Document:
Also Premium Play Sand FTW!


----------



## Syafiq (May 27, 2010)

Hey . 

What is a pico tank ?


That's really a nice tank . I like it . 

Keep on the good work and good luck on your planted tank . 


Nur Syafiq .


----------



## AoxomoxoA (Apr 22, 2010)

Syafiq said:


> Hey .
> 
> What is a pico tank ?
> 
> ...



pico is very small. Smaller than a nano.


----------



## zoragen (Nov 3, 2009)

Very cool!

Thanks for the distance shot - it really shows how pretty it is.


----------



## liquidity (May 3, 2010)

This is amazing! So cool.  Nice job!


----------



## idontknow (May 9, 2008)

Gota say thats pretty rad. If I didnt have 2 and a 4 year old that would try picking it up and carrying it around I would love to try something like that. Great work on that it looks fantastic!


----------



## Centromochlus (May 19, 2008)

Beautiful pico tank, Amazonfish!

Did you ever end up putting some cherries in?


----------



## becks17 (Dec 21, 2009)

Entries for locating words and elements
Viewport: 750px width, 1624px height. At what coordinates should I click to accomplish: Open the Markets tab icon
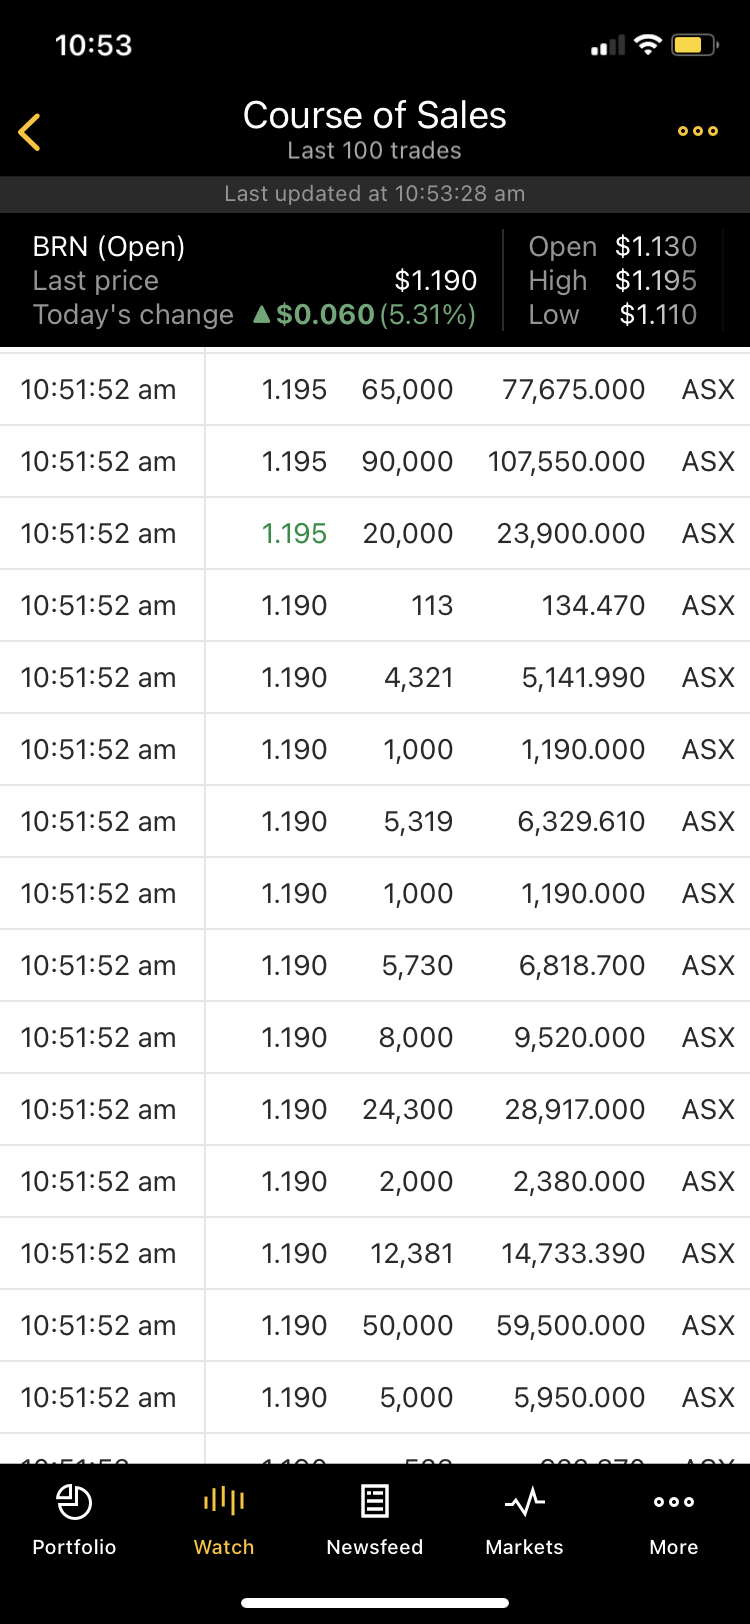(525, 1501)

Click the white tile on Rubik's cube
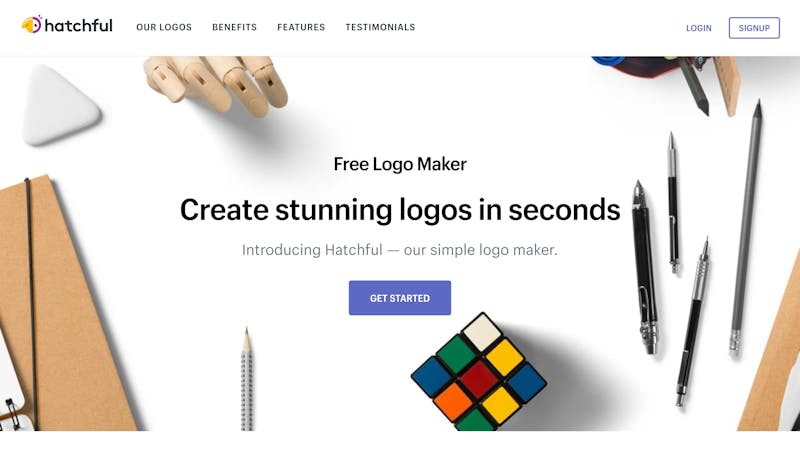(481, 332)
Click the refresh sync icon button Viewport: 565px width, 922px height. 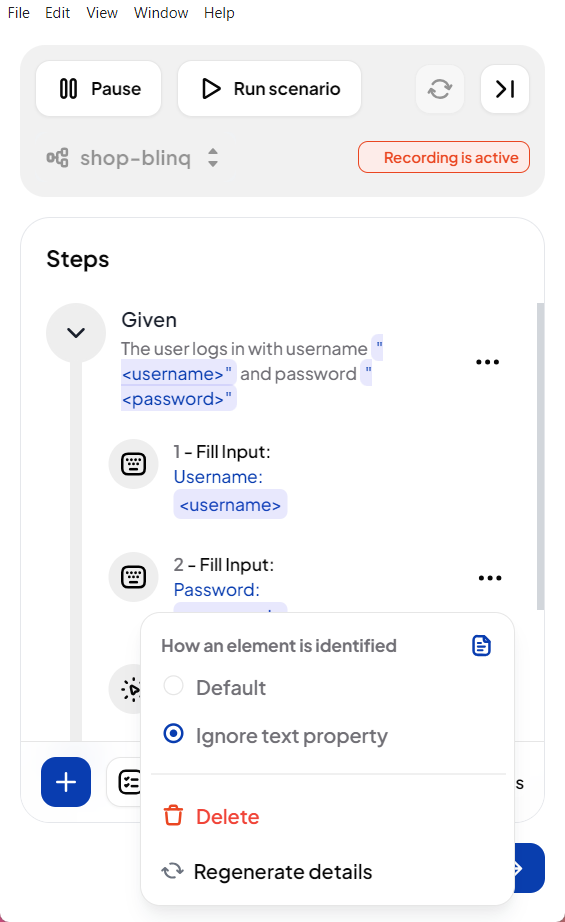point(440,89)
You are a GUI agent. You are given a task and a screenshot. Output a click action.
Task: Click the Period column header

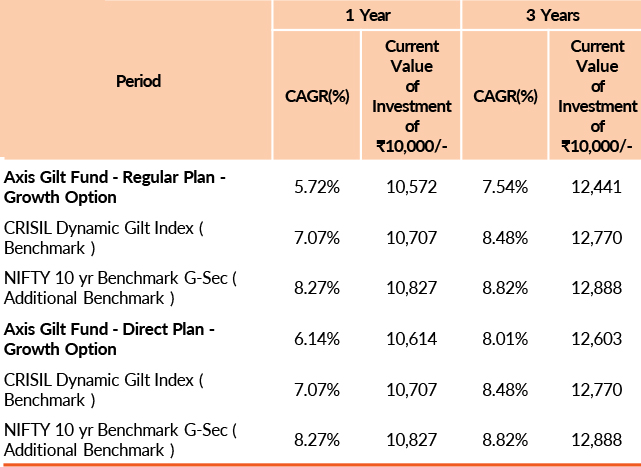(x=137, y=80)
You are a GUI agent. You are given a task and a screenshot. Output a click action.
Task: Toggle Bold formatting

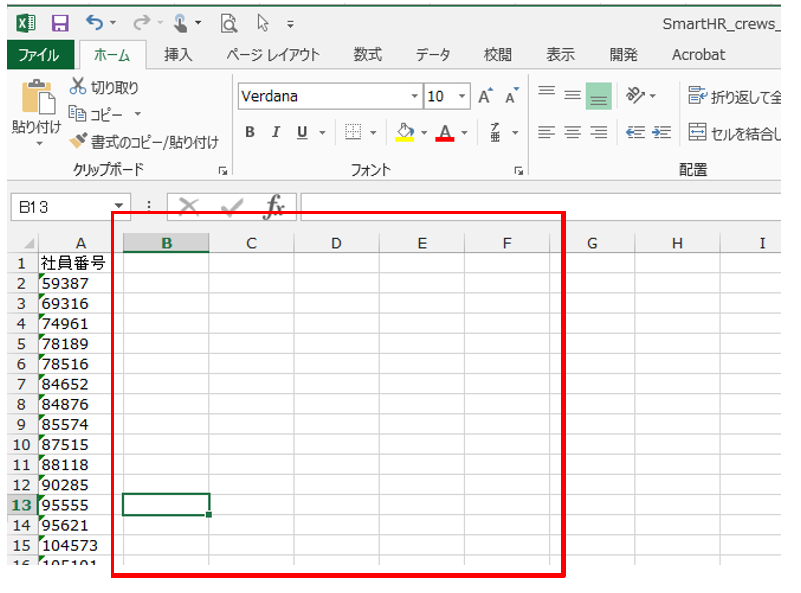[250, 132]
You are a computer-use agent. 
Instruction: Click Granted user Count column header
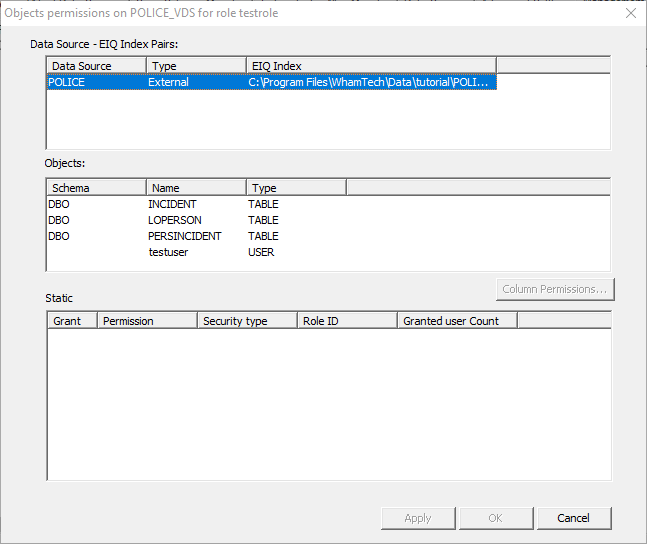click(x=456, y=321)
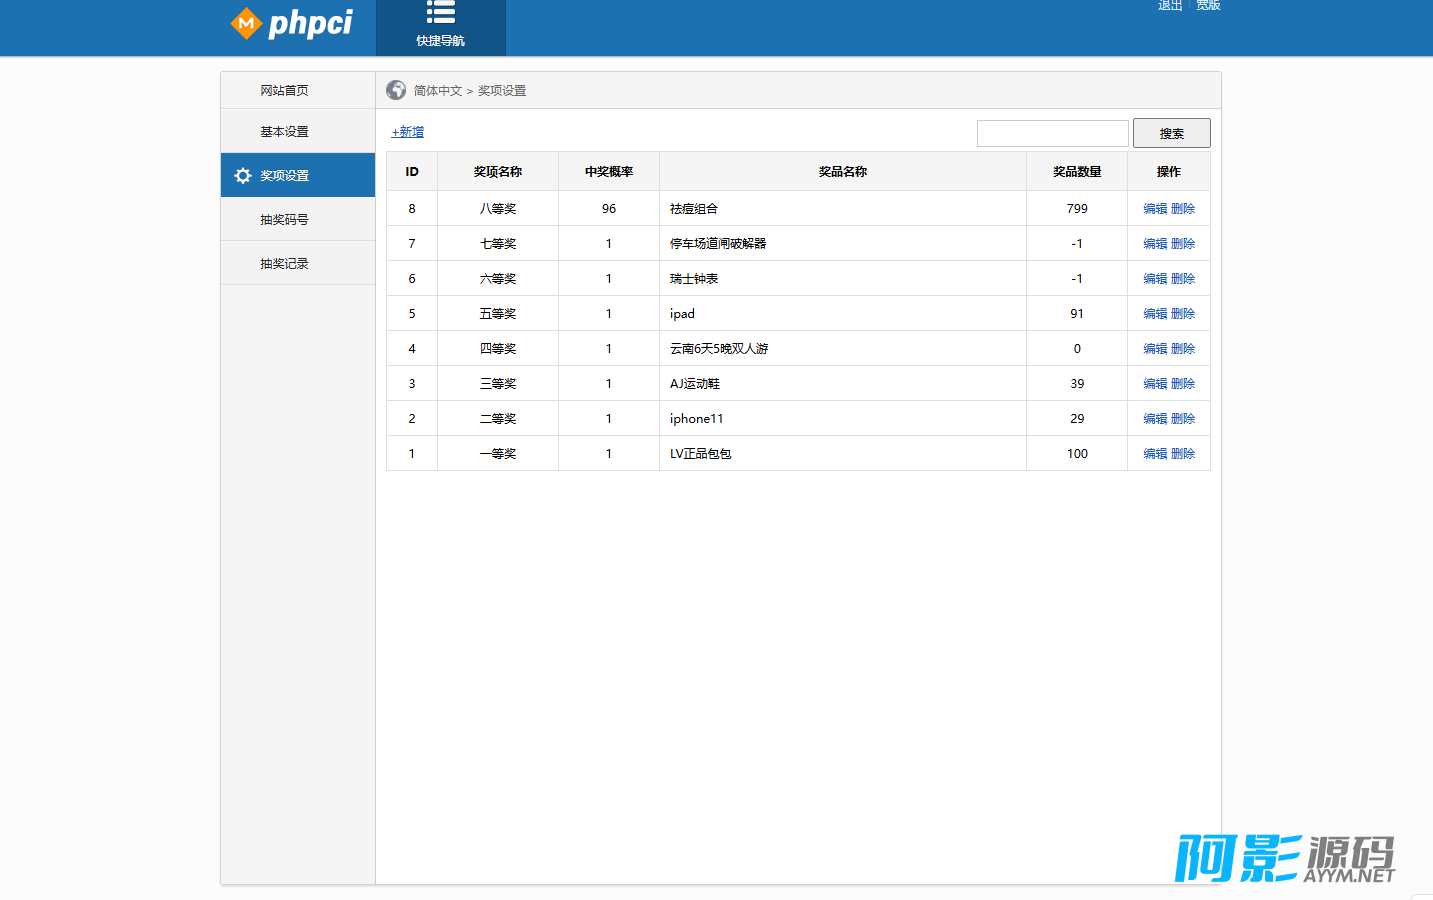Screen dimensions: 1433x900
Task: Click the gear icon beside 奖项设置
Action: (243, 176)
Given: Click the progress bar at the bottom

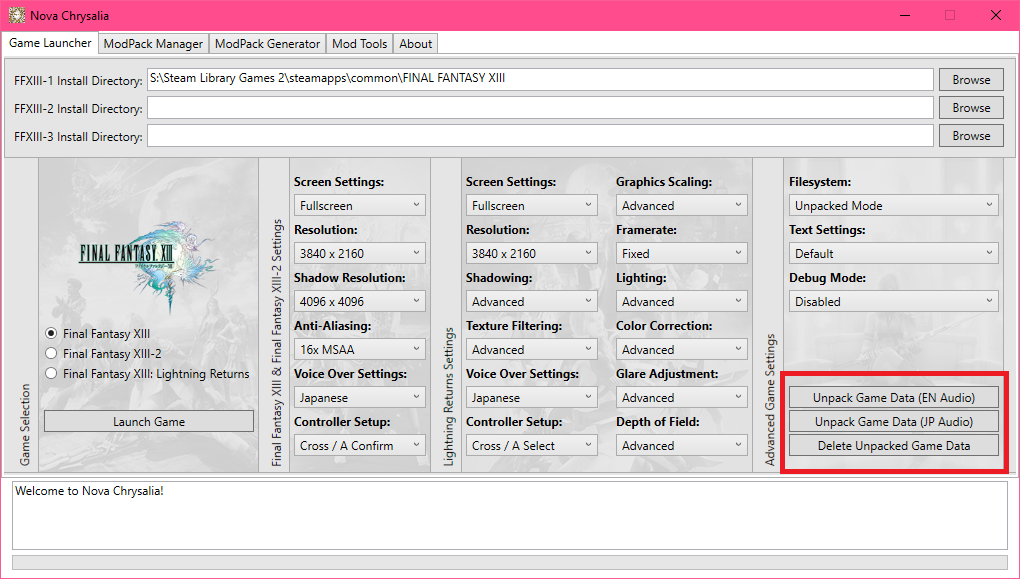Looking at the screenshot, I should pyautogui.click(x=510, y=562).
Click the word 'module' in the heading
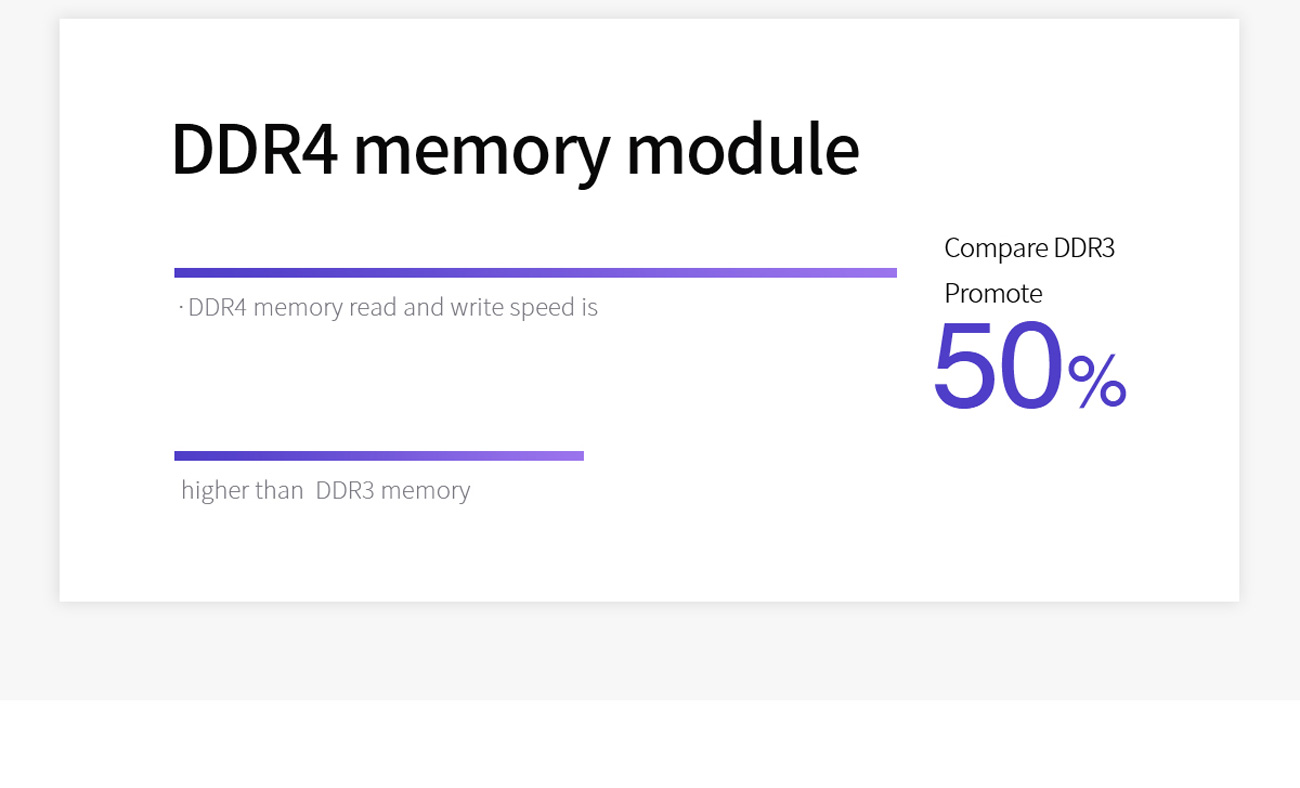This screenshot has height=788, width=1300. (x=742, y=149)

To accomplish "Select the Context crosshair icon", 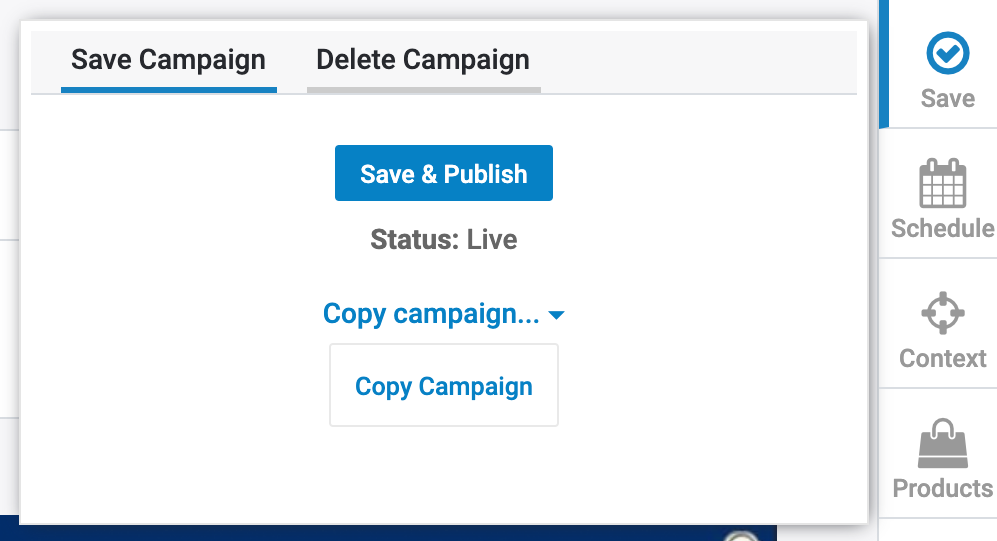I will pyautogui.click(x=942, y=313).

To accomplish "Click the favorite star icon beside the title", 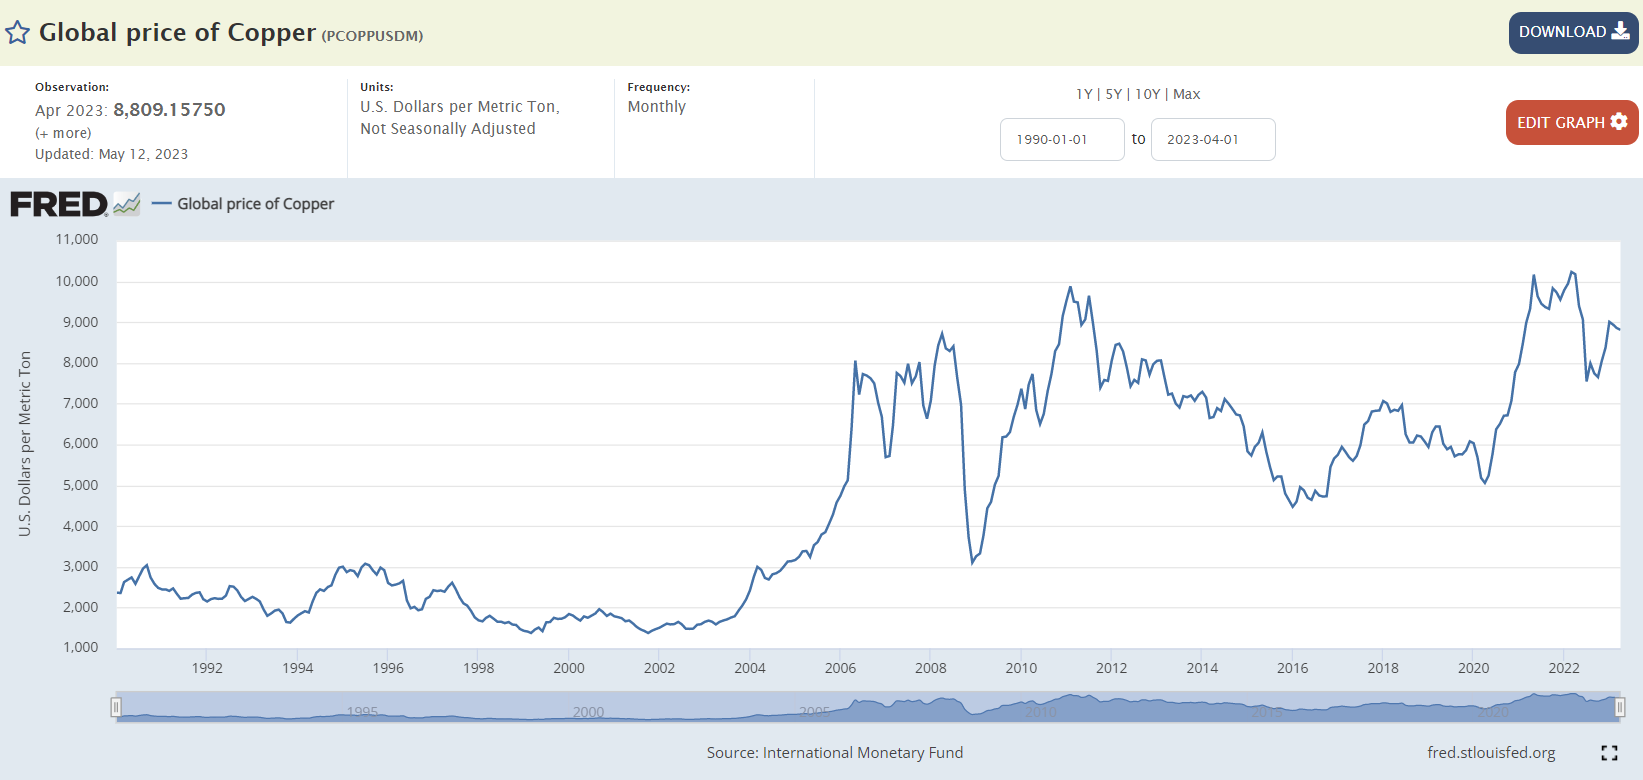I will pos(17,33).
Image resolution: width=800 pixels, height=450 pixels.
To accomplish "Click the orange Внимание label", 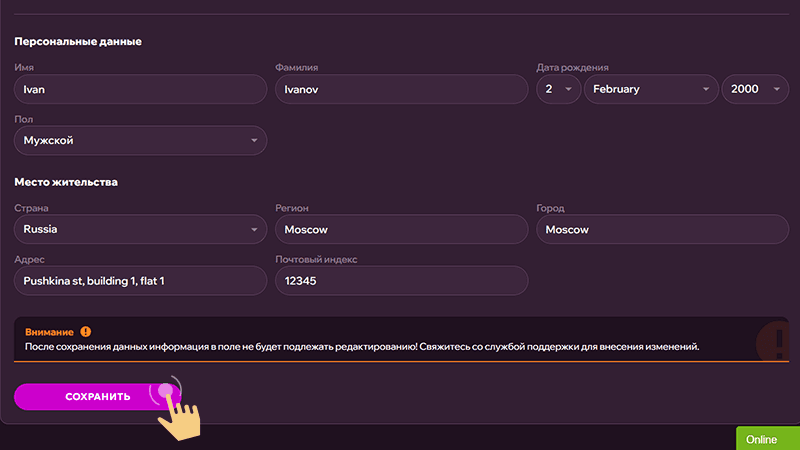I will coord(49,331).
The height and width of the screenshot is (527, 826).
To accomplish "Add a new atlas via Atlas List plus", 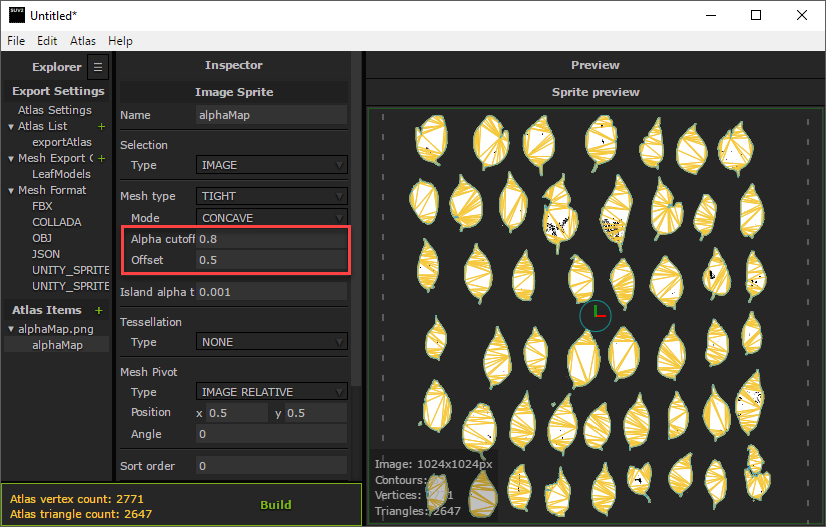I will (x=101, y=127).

Request 1:
Answer the following from the pico tank thread.
(a) According to AoxomoxoA, how does a pico tank compare in size with a nano?
(b) What does zoragen thank the poster for?
(c) What does Centromochlus ask whether Amazonfish ever put in the tank?
Request 2: Copy the part of the pico tank thread starting with "## Syafiq (May" and going on through "planted tank .", with no changes.

Finished answer 1:
(a) A pico tank is smaller than a nano.
(b) The distance shot.
(c) Cherries.

Finished answer 2:
## Syafiq (May 27, 2010)

Hey . 

What is a pico tank ?


That's really a nice tank . I like it . 

Keep on the good work and good luck on your planted tank .